● DOCUMENT SECTION
========================================================================

Retired Royal Prince Alfred Hospital Professor of Surgery, Richard West, was appalled by Mr Whitehead’s experience.
“Public and private patients must all receive the same treatment at the Northern Beaches Hospital,” Prof. West told Pittwater Online News.
A response to Mr. Whitehead’s experience was sought from NSW Health Minister Brad Hazzard and Healthscope – but was unavailable at time of publication.
One of the first of a number of reports to emerge of problems at the new hospital was in the early hours of Thursday by Hrac Mezoghlian - shortly after he gave up waiting for treatment at NBH and returned home.
Mona Vale council worker Emma Mezoghlian, 27, said her husband, a nursing home recreational activities officer, was suffering intense pain from suspected pancreatitis when his mother took him to the Mona Vale Urgent Care Centre about 7.40pm on Wednesday.
Staff at the unit gave Mr Mezoghlian some pain relief but had been unable to test his blood overnight or do ultrasounds and so directed him to Northern Beaches Hospital.
“I waited four hours at Northern Beaches Hospital and left after being told it would still take another three,” Mr Mezoghlian said in his early morning post on the Save Mona Vale Hospital page.

========================================================================

● GIVEN ENTRIES
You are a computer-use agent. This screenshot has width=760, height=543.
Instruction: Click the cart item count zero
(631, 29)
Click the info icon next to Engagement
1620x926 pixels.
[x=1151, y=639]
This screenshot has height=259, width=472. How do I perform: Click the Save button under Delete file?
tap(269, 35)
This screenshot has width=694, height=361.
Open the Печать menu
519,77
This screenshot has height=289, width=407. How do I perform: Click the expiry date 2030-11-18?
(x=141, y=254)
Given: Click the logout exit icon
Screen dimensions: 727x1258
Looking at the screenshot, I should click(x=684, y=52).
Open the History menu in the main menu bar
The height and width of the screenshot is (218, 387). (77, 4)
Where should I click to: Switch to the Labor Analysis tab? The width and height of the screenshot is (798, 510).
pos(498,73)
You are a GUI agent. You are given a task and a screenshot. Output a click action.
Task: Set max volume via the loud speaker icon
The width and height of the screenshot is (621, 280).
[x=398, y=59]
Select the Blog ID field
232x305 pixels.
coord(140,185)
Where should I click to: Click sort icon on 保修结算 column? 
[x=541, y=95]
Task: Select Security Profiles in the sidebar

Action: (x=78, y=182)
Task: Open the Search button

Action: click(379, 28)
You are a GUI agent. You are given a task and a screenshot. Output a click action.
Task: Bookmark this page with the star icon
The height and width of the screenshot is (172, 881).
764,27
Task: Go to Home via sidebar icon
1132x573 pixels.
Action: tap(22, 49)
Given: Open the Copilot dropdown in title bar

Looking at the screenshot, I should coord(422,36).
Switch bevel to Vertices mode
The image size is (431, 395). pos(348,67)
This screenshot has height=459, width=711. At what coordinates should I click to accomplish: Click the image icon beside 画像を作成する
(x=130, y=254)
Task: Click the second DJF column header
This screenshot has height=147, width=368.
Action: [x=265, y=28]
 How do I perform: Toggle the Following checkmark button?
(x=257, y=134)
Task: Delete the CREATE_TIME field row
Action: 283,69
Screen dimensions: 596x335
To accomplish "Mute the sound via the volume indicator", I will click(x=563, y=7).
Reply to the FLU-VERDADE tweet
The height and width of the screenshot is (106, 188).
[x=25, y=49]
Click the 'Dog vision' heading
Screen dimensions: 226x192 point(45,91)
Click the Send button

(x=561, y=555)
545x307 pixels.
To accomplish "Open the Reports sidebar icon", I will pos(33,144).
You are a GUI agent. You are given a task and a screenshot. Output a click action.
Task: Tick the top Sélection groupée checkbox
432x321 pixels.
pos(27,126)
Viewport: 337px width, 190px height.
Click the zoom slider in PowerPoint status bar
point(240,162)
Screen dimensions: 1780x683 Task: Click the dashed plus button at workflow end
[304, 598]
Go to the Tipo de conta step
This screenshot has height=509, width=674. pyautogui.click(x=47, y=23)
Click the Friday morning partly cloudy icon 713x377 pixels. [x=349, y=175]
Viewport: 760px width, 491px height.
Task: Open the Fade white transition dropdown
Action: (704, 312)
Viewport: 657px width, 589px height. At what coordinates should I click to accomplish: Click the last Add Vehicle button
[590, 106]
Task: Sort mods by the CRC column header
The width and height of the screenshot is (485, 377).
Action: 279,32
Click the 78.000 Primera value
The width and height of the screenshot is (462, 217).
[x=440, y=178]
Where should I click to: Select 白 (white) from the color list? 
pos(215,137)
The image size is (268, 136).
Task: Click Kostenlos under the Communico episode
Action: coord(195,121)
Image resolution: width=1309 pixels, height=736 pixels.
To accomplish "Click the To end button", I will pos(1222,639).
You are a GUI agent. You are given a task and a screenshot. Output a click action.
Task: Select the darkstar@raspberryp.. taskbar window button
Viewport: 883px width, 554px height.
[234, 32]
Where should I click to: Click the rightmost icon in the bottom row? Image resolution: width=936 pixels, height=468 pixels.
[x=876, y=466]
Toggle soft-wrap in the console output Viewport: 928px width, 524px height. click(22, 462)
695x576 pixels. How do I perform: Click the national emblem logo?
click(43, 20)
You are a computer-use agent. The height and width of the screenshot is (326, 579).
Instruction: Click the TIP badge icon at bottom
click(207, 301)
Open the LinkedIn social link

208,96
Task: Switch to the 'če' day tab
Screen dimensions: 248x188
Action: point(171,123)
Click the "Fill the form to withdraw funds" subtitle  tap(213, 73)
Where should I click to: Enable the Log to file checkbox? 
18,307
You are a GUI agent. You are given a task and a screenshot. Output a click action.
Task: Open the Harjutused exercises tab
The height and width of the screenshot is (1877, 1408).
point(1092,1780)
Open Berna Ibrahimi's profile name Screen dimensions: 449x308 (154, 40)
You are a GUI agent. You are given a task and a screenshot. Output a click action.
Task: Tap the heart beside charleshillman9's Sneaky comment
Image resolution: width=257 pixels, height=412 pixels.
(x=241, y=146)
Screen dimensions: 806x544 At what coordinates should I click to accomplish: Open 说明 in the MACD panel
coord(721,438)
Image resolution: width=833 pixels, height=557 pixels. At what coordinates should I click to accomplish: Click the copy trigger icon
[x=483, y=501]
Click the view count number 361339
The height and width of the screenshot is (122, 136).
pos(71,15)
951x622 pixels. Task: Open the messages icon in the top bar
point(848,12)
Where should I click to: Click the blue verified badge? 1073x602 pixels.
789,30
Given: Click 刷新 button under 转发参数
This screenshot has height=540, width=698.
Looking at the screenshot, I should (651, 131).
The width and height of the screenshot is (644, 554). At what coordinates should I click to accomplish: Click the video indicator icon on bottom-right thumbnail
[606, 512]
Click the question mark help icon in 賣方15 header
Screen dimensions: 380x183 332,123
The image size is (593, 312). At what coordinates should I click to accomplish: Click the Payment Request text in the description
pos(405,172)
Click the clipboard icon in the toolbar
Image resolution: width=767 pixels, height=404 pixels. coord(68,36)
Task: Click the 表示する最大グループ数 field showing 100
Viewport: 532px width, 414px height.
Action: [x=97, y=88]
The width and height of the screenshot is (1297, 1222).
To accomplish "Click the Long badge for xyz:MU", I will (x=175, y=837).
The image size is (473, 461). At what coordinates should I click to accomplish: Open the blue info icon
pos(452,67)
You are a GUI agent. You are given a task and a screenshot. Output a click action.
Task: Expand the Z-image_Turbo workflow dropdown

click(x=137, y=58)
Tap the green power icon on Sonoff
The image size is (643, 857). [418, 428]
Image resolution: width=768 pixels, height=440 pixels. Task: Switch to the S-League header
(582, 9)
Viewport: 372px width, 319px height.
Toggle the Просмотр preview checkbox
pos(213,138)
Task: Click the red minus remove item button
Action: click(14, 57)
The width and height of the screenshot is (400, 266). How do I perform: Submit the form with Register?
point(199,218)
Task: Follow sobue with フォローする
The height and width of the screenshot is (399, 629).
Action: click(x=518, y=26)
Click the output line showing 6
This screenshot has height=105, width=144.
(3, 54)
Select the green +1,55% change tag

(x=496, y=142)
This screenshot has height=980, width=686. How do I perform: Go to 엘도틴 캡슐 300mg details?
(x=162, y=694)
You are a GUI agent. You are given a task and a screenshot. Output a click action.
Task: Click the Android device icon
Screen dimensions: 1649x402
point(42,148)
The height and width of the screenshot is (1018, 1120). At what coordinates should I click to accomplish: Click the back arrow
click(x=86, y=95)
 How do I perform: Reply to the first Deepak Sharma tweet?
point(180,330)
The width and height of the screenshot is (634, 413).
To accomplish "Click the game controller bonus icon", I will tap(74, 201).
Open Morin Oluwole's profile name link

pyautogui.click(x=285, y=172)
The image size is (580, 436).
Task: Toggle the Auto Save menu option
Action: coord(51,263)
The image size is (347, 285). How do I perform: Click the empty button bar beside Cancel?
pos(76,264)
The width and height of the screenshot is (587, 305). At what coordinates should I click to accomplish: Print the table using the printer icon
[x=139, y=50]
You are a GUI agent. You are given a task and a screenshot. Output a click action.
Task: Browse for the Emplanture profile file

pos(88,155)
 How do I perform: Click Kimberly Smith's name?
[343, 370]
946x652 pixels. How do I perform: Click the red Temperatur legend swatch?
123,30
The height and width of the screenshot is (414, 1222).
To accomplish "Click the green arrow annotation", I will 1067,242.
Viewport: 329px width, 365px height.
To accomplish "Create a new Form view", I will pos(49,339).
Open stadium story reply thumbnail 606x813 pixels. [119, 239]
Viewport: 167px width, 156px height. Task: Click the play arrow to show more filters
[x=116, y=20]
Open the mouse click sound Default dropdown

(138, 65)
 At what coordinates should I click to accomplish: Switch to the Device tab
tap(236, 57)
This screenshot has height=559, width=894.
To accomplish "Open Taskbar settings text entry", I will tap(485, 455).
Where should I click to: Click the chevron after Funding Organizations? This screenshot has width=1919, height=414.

========================================================================

● THINGS TO DO
#1 Rewrite the Northern Beaches Hospital report starting at "Mona Vale council" and ending at "7.40pm on Wednesday.", switching "pancreatitis" to "appendicitis".
#2 Pick up the Northern Beaches Hospital report from the point where it stops and continue it.

● OUTPUTS FOR THE TASKS
#1
Mona Vale council worker Emma Mezoghlian, 27, said her husband, a nursing home recreational activities officer, was suffering intense pain from suspected appendicitis when his mother took him to the Mona Vale Urgent Care Centre about 7.40pm on Wednesday.

#2
“People were waiting in agony with burns, screaming children etc. Others also walked out untreated because they just couldn’t wait any longer so went home or to RNS (Royal North Shore Hospital).”
Ms Mezoghlian, who had joined a recent Save Mona Vale Hospital picnic and rally with her family, said they had been “shocked to be the crash-test dummies” at NBH.
“I think we knew it would be a private business but it comes back to the issue that we were worried about - people having to triage themselves,” Ms Mezoghlian said.
“We even said last night: ‘At least we know now what to do: just go to North Shore Hospital.’ We won’t bother with Northern Beaches Hospital again.”
Ms Mezoghlian called for the state government to reopen acute services at Mona Vale saying: “I think they’re going to have blood on their hands.”
Save Mona Vale Hospital Chairman Parry Thomas said Pittwater MP Rob Stokes should come up with a plan and start renovations on Mona Vale Hospital acute services before the state election in March.
“The chaos at the new hospital highlights the need to reopen emergency and acute services at Mona Vale Hospital,” Mr Thomas told Pittwater Online News.
The community always believed that Mr Stokes’ election promises about saving the hospital included all acute services and retention of a genuine emergency department, the SMVH chairman said.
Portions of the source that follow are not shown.